Share:

AI Agents in Silicon Valley: between wasted tokens and chaotic systems

AI agents have become the darling of C-level meetings around the world. Excited CEOs, slides packed with promises, and the feeling that any company not adopting this technology is going to fall behind. But while executives celebrate, the people on the front lines — engineers and developers — are telling a very different story.

This week, two separate events in Silicon Valley shed light on what is actually happening behind the scenes with AI agents: unstable systems, operational costs that nobody puts in the pitch deck, and a level of complexity that can turn the solution into an even bigger problem. 😬

From San Jose to Mountain View, engineers from Google, Amazon, Microsoft, and Meta, along with startup founders, were surprisingly honest about the challenges that still need to be solved before this technology actually delivers on what it promises.

And OpenClaw, the tool Jensen Huang called the next ChatGPT, is right at the center of this conversation — both as a protagonist and as a target of harsh criticism from people trying to make everything work in real-world enterprise environments.

The wasted tokens problem

One of the most memorable moments of the week happened during the Generative AI and Agentic AI Summit in San Jose. Kevin McGrath, CEO of AI startup Meibel, got straight to the point when describing what he considers the biggest problem the industry is facing right now with AI agents.

According to McGrath, there is a misguided mindset that absolutely everything needs to be processed by a large language model, the well-known LLMs. The metaphor he used really paints the picture: companies are basically handing over all their tokens and all their money to bots that simply waste millions and millions of tokens for no reason.

The core issue is not that language models are bad. It is that not every task needs to go through an LLM. Many operations can be handled with conventional logic, simple business rules, or lighter-weight tools. When you throw everything at a generative model to solve, the result is an infrastructure bill that skyrockets without the output quality improving proportionally. McGrath argued that companies need to be much more deliberate in deciding which tasks are truly suited for AI agents and which are better served by traditional approaches.

That statement resonated strongly with the engineers in the room. The narrative that reaches executive decks is always the same: the AI agent will automate complex tasks, reduce response times, eliminate manual steps, and of course, cut costs. It sounds irresistible. But when you sit down with the engineering teams that are actually building and maintaining these systems, the picture changes quite a bit.

Complexity bordering on chaos

If the wasted tokens issue was one of the dominant themes, the operational complexity of AI agents was the other big protagonist of the week.

Deep Shah, a software engineer at Google, led a session focused on new techniques for managing the operational costs of running large numbers of AI agents simultaneously. Shah was clear when listing the challenges: when you try to scale a multi-agent system, the first obstacle that shows up is inference cost. And it is not small.
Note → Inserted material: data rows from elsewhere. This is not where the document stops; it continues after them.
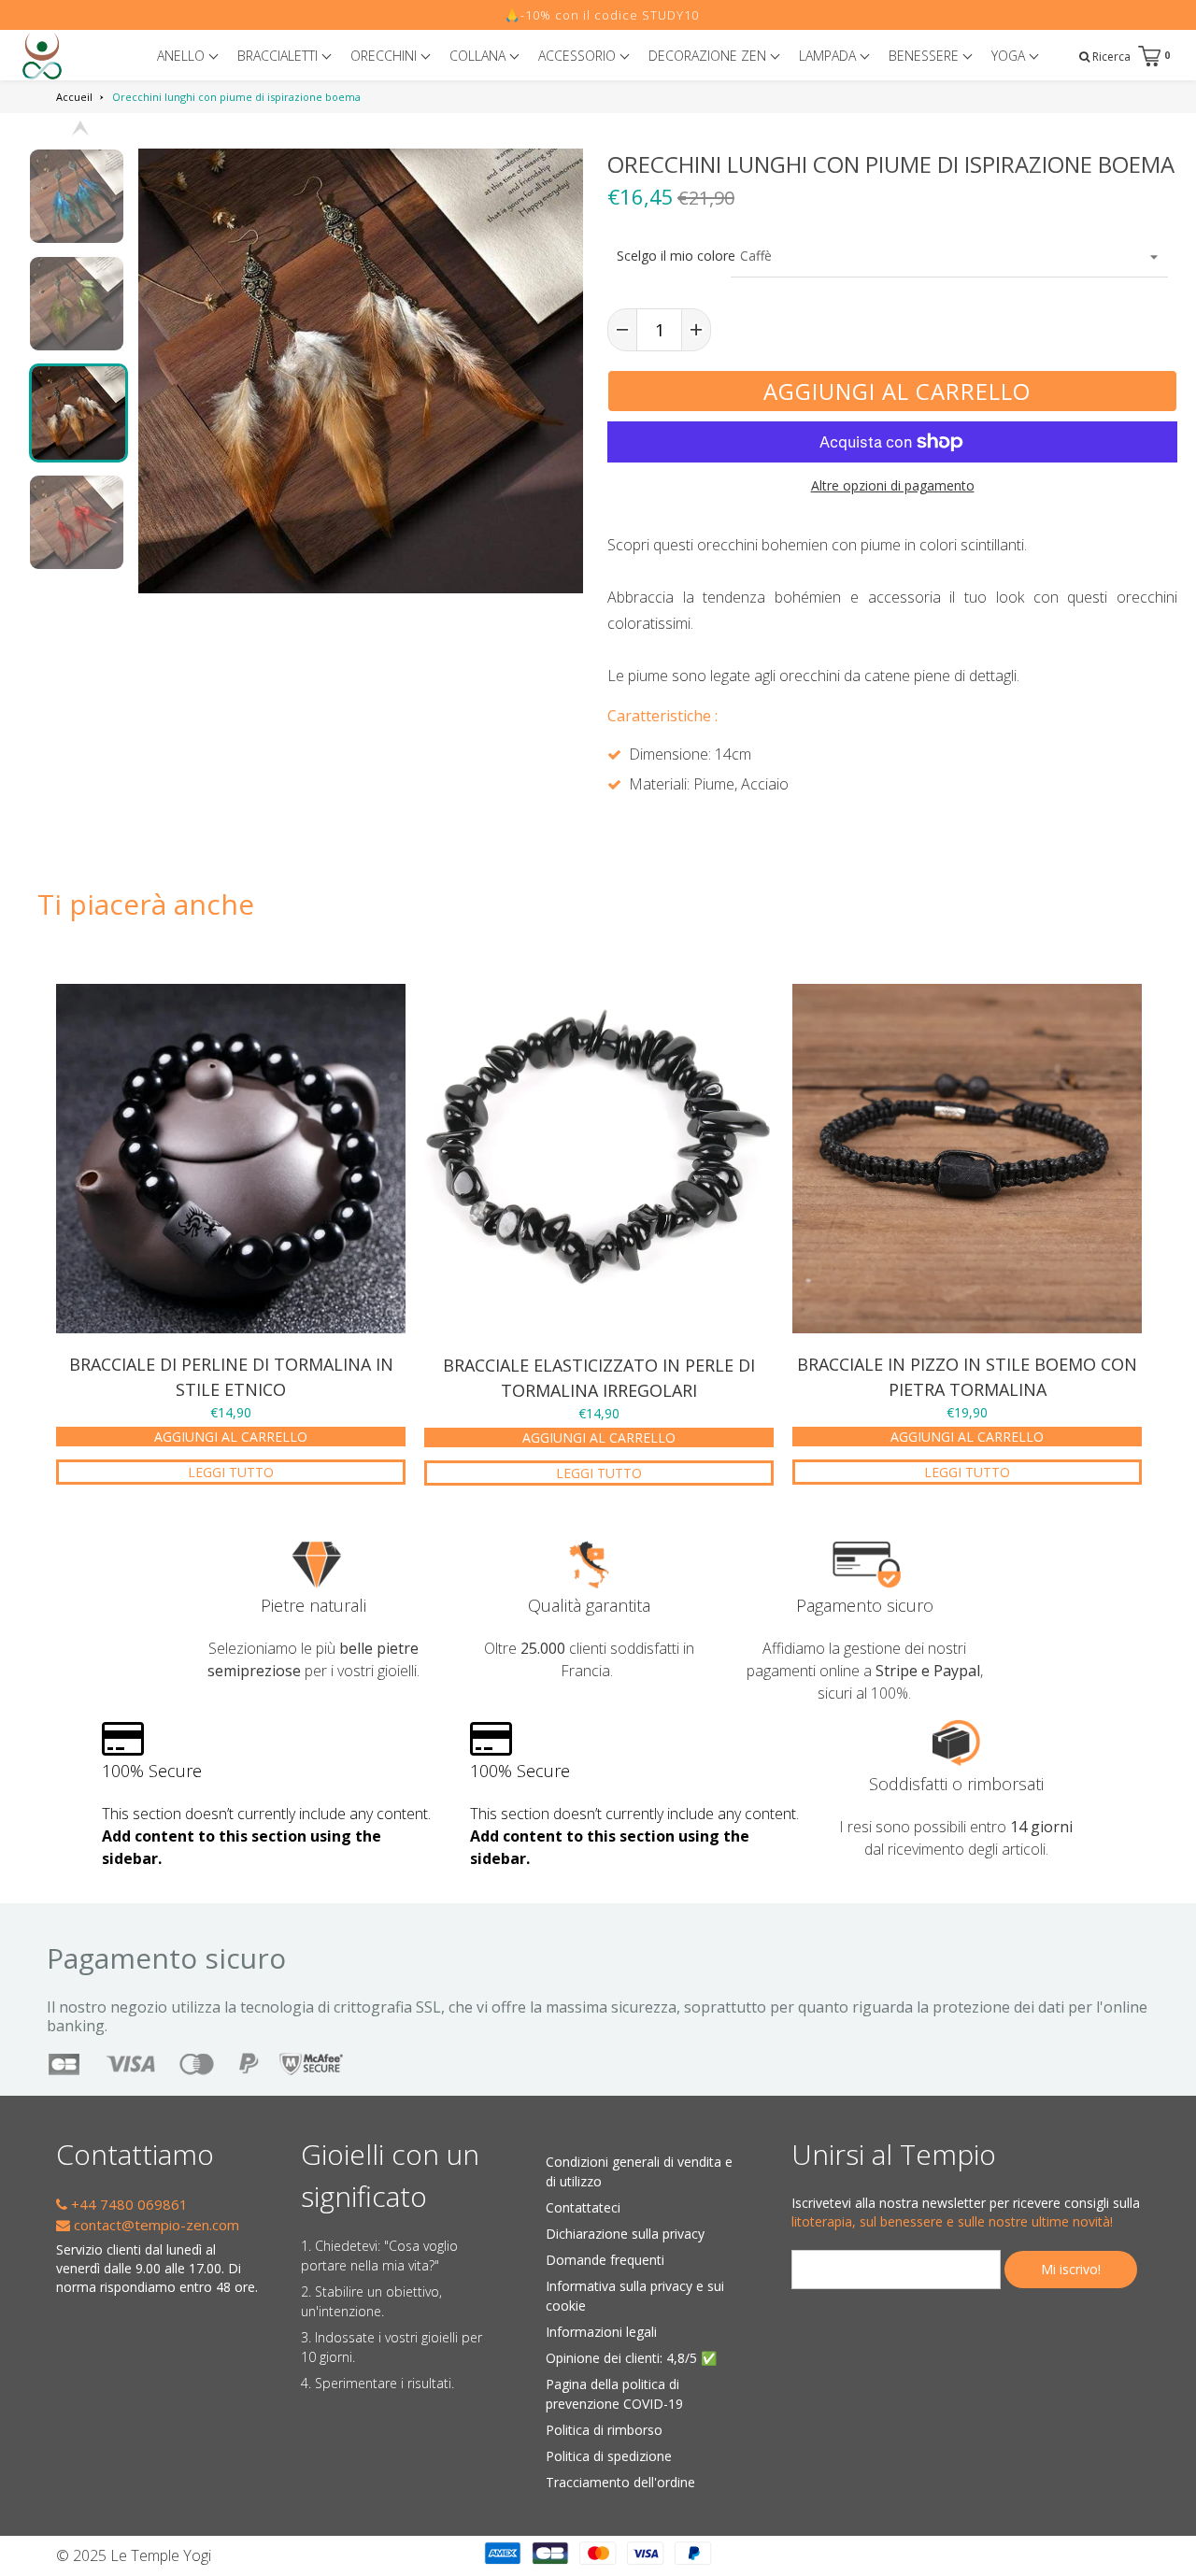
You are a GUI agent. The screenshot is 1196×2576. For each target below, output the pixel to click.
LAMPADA (829, 55)
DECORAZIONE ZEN (709, 55)
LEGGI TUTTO (231, 1472)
Receive the best innovation content in your email.

All the news, tips, trends, and resources you're looking for, delivered to your inbox.

By subscribing to the newsletter, you agree to receive communications from Método Viral. We are committed to always protecting and respecting your privacy.
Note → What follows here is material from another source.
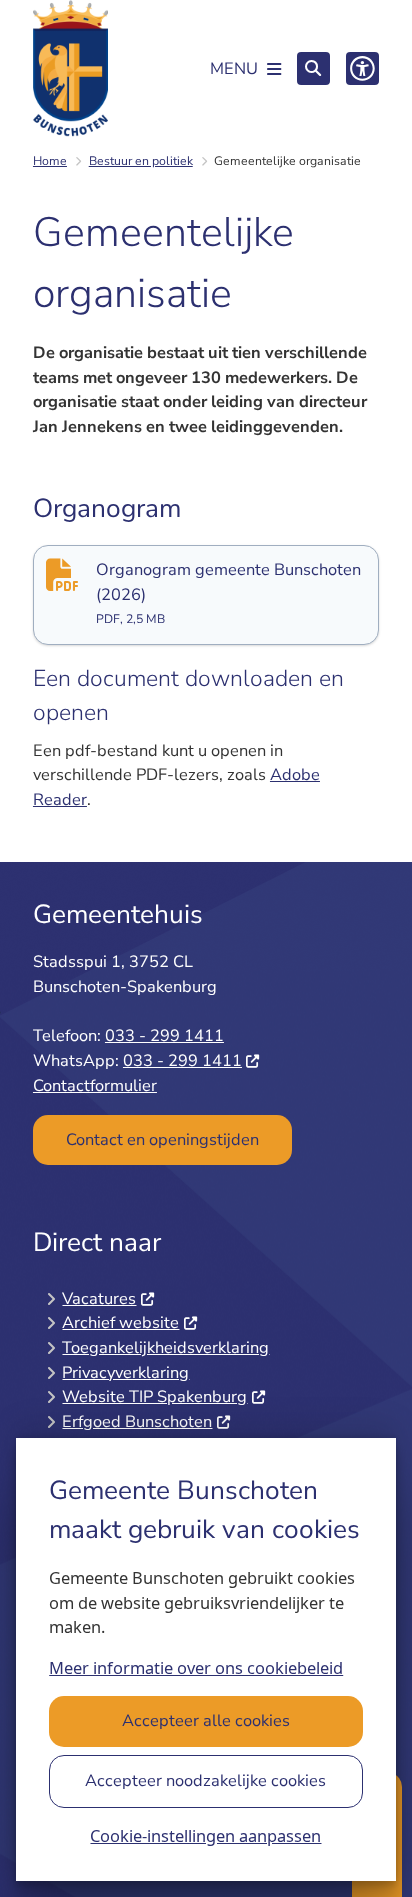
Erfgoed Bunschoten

Running AI agents costs money. A poorly designed or poorly monitored system for tracking these digital assistants and their actions can end up burning cash instead of saving it. This is not theory — it is the reality that engineering teams at Google and the DeepMind unit are dealing with every single day.

Ravi Bulusu, CEO of startup Synchtron, expanded on this discussion by pointing to the root of the problem: interdependent complexity. He explained that when you look at a real company, there are multiple dimensions at play — how data is organized, which technology platforms are used, how software is built and maintained, and how the workforce is structured.

Running AI agents significantly touches all of these dimensions at the same time. And as Bulusu put it quite bluntly: no single dimension solves the problem, and the interdependencies are what makes all of this difficult — actually, chaotic.

That word — chaotic — kept echoing through the hallways of the event. And it did not come from an outside critic. It came from someone building tools for this ecosystem.

OpenClaw: revolution for some, headache for others

OpenClaw entered this week’s conversations with the energy of a product that everyone wants to understand but few can actually explain properly. Since its recent emergence, OpenClaw has positioned itself as a kind of harness — a layer that lets developers use multiple AI models to create and manage fleets of digital assistants. The tech industry quickly embraced the tool and started pushing AI agents as the next big evolution.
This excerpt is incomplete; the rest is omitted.